Reproduisez intégralement l'article « Tic-Tac », sans y changer un seul mot.

• _Texte fourni_:
• • • •

Tic-Tac

Fait l'horloge...

Cet article est à l’origine paru sur mon blog à cette adresse le 15 novembre 2016. J’ai longtemps hésité à le publier ici, mais finalement je tiens énormément à partager cette vision, morale, appelez ça comme vous voulez.

Je vous laisse directement lire ça.

Tic-Tac

Tic-tac, tic-tac
fait l’horloge.
L’horloge ? Quelle horloge ?
Celle de votre vie.
Comment ? Vous préféreriez
un sablier ?
Voir, plus qu’entendre,
votre vie s’écouler ?

Point de temps pour ces questions.
Vous devriez en user,
voir même l’user.
Il est urgent d’en profiter.
Pressez-vous !
Il est grand temps
de prendre votre temps.

Tic-tac, tic-tac
fait l’horloge.
N’oubliez pas : l’heure tourne.

Je suis relativement fier de ce poème écrit aujourd’hui en cours de mécanique. Laissez-moi y ajouter mon témoignage en guise d’explication.

Il y a de ça à peine plus qu’une semaine, j’ai enterré mon oncle. On ne peut pas dire qu’il soit mort vraiment jeune : il avait 58 ans. Mais comment vous dire… Ma grand-mère est gâteuse, un autre oncle plus âgé est en fauteuil roulant à cause d’une maladie dégénérative qu’il subit depuis plus de 10 ans.

Mais surtout il méritait vraiment de mourir vieux.

C’est étrange d’apprendre des choses sur son oncle à son enterrement. Ce que j’ai appris, c’est que du Liban il est allé en Syrie. Et dans ce pays, il fut le seul à rester en poste dans un hôpital pendant trois semaines de bombardements. Après quoi il est venu en France.

Il y a rencontré ma tante. Il s’est également dégotté un travail plutôt intéressant : il était pédiatre. Tous les ans à Noël, c’était visite médicale offerte pour tous les petits cousins-cousines. Ses patients, il les aimait. Il montrait leurs dessins à sa famille proche comme on montre un tableau à ses amis.

• • • •

• _Entrées de données_:
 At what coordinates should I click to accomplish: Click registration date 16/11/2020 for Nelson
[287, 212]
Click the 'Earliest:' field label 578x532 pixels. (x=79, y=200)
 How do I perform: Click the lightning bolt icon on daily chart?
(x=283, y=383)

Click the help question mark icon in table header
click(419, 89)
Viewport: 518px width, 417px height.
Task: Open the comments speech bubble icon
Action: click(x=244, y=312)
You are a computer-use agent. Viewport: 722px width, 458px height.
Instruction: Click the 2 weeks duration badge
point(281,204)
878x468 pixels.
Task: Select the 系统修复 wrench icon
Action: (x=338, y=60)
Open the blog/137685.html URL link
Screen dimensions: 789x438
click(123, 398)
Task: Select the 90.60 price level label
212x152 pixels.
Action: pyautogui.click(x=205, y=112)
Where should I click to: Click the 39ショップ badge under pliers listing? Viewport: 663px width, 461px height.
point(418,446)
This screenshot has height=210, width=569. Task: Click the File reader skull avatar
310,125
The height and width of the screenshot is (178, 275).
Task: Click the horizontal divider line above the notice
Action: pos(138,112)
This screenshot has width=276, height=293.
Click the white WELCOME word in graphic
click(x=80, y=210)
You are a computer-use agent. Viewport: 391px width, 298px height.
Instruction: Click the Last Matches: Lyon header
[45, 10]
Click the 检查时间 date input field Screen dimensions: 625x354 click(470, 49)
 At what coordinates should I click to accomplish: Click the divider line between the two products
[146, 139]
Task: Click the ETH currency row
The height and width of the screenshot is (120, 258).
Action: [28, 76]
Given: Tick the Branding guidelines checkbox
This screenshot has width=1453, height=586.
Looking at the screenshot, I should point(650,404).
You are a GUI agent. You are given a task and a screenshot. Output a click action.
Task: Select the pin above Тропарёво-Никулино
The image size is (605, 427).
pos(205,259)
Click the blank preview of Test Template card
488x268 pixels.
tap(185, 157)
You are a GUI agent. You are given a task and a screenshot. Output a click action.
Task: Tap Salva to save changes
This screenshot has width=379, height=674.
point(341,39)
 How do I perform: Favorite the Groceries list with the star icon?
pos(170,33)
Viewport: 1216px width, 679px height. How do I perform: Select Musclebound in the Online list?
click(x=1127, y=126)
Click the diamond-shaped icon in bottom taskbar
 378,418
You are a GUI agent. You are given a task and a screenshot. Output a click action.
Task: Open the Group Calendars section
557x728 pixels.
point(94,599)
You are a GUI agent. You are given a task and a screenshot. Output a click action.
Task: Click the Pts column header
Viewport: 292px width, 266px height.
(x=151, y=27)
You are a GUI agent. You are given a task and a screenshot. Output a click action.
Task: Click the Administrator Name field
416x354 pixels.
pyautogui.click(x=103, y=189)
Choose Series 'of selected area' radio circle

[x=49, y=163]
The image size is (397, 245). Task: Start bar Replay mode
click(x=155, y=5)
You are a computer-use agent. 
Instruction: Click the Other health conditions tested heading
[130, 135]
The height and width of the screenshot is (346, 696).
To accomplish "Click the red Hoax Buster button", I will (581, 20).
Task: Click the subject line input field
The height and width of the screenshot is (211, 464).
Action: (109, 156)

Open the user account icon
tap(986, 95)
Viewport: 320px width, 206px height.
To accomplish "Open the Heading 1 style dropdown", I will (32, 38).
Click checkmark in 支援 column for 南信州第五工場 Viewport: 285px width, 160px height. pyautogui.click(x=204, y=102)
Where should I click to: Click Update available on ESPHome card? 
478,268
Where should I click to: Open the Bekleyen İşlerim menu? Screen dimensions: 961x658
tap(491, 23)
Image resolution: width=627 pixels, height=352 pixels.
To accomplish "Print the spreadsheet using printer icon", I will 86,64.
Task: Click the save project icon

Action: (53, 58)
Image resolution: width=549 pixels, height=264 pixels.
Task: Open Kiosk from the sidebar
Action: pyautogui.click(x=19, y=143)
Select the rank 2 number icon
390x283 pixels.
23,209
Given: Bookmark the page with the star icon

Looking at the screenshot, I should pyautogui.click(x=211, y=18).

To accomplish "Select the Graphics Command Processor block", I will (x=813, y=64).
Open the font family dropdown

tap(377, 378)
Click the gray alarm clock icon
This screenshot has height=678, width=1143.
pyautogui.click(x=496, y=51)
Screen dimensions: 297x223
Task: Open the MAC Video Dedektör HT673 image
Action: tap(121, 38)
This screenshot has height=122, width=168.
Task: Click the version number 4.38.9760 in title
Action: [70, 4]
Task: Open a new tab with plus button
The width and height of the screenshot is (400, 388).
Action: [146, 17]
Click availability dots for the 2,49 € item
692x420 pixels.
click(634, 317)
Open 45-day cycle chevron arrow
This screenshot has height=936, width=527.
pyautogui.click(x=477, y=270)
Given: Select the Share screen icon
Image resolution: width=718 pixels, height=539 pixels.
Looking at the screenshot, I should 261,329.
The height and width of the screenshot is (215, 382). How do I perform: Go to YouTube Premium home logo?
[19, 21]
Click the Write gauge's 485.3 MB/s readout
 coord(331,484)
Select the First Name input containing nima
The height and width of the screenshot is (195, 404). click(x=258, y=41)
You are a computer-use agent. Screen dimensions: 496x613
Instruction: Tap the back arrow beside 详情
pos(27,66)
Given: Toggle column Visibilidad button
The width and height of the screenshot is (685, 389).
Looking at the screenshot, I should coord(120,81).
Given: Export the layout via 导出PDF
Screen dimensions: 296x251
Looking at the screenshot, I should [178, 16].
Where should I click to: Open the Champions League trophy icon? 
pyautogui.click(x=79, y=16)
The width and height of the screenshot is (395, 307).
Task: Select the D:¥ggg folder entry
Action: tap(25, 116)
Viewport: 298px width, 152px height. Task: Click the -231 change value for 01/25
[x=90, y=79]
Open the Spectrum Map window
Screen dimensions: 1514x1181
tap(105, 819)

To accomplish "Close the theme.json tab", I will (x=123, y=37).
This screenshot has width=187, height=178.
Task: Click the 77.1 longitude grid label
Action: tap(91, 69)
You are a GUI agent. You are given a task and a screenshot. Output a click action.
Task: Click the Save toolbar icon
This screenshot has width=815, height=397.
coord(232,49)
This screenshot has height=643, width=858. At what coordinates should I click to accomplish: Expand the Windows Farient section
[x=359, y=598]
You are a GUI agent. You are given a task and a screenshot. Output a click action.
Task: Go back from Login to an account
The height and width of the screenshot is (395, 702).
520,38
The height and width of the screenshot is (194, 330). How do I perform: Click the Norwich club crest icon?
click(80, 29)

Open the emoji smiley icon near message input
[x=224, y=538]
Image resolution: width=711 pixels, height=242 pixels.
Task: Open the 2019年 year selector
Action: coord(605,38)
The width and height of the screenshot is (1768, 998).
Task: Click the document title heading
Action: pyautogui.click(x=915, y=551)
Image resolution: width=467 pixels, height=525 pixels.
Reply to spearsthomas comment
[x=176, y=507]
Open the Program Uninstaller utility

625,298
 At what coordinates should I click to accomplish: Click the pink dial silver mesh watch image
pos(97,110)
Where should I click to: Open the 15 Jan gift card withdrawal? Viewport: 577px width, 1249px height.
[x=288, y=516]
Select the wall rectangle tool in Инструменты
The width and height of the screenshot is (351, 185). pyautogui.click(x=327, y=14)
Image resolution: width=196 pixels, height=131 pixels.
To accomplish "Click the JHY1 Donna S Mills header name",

• • • •

• _Corrigé_:
Tic-Tac

Fait l'horloge...

Cet article est à l’origine paru sur mon blog à cette adresse le 15 novembre 2016. J’ai longtemps hésité à le publier ici, mais finalement je tiens énormément à partager cette vision, morale, appelez ça comme vous voulez.

Je vous laisse directement lire ça.

Tic-Tac

Tic-tac, tic-tac
fait l’horloge.
L’horloge ? Quelle horloge ?
Celle de votre vie.
Comment ? Vous préféreriez
un sablier ?
Voir, plus qu’entendre,
votre vie s’écouler ?

Point de temps pour ces questions.
Vous devriez en user,
voir même l’user.
Il est urgent d’en profiter.
Pressez-vous !
Il est grand temps
de prendre votre temps.

Tic-tac, tic-tac
fait l’horloge.
N’oubliez pas : l’heure tourne.

Je suis relativement fier de ce poème écrit aujourd’hui en cours de mécanique. Laissez-moi y ajouter mon témoignage en guise d’explication.

Il y a de ça à peine plus qu’une semaine, j’ai enterré mon oncle. On ne peut pas dire qu’il soit mort vraiment jeune : il avait 58 ans. Mais comment vous dire… Ma grand-mère est gâteuse, un autre oncle plus âgé est en fauteuil roulant à cause d’une maladie dégénérative qu’il subit depuis plus de 10 ans.

Mais surtout il méritait vraiment de mourir vieux.

C’est étrange d’apprendre des choses sur son oncle à son enterrement. Ce que j’ai appris, c’est que du Liban il est allé en Syrie. Et dans ce pays, il fut le seul à rester en poste dans un hôpital pendant trois semaines de bombardements. Après quoi il est venu en France.

Il y a rencontré ma tante. Il s’est également dégotté un travail plutôt intéressant : il était pédiatre. Tous les ans à Noël, c’était visite médicale offerte pour tous les petits cousins-cousines. Ses patients, il les aimait. Il montrait leurs dessins à sa famille proche comme on montre un tableau à ses amis.